An example of the signal measured by the satellite instrument when looking directly into the sun (solar irradiance) and in nadir (earthshine radiance) is shown in the figure. There are some prominent similarities and differences that are briefly discussed below.
Fig 3.1.2.1:
Image: AT2-ELS
Both spectra show strong absorption features. Most of them are Fraunhofer lines which result from absorption in the solar atmosphere. For the retrieval of the composition of the Earth's atmosphere, they create some problems because they are much stronger than the NO2 signal. Perfect wavelength alignment of the two spectra is needed to avoid interference in the retrieval, and in addition, Fraunhofer lines in scattered light have a slightly different shape than in unattenuated solar light, as described in the section of this module 'Retrieval procedures/Earthshine interactions/Ring effect'.

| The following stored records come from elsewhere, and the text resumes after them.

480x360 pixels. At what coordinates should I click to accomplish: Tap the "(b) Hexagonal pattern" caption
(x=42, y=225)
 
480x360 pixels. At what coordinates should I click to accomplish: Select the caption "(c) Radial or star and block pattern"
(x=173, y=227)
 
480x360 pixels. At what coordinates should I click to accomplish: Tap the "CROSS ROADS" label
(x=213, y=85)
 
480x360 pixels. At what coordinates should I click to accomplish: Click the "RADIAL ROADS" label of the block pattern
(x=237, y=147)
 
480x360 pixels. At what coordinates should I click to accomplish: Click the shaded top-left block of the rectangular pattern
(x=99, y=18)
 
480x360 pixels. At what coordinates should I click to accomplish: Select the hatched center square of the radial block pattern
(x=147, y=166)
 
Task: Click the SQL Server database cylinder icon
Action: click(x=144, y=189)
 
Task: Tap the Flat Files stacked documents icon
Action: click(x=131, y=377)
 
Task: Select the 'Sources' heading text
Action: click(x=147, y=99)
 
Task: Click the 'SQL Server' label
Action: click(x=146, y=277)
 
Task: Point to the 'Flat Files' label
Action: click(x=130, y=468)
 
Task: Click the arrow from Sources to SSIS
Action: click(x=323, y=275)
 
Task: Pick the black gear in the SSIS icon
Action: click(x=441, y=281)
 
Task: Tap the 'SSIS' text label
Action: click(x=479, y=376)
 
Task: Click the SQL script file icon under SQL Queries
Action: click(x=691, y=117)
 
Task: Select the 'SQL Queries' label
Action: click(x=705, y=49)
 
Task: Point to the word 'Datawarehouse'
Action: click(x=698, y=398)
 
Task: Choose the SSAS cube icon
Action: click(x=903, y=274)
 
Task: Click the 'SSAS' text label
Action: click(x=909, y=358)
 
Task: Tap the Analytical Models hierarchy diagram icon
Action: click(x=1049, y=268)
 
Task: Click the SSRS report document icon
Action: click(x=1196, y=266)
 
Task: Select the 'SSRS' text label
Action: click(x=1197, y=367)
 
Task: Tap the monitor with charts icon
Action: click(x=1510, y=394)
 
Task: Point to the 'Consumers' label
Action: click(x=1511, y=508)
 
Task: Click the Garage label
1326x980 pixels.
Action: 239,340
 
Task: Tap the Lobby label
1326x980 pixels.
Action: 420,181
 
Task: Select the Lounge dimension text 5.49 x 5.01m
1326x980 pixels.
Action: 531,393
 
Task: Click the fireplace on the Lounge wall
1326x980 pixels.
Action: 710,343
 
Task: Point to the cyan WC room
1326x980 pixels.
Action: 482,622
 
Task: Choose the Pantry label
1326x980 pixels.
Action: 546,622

Wavelengths below 400 nm are in the ultraviolet range of the spectrum. The spectra in this range are more structured than at longer wavelengths. This is the result of two effects:
In the solar spectrum, the intensity at 600 nm is much higher than at 350 nm, whereas in the earthshine spectrum they have comparable magnitude. This can be explained by the effect of Rayleigh scattering, which is much more effective in the UV (proportional to λ-4). Thus the UV part appears enhanced in an earthshine measurement, which has a large contribution from scattered light.
Although the Fraunhofer lines dominate both spectra, some strong absorptions in the Earth's atmosphere are also apparent in the earthshine spectrum only: ozone below about 320 nm, oxygen at 685 and 765 nm and water vapour at 725 nm. (Roll the mouse cursor over these parts of the earthshine spectrum to display the name of the absorbing substance.)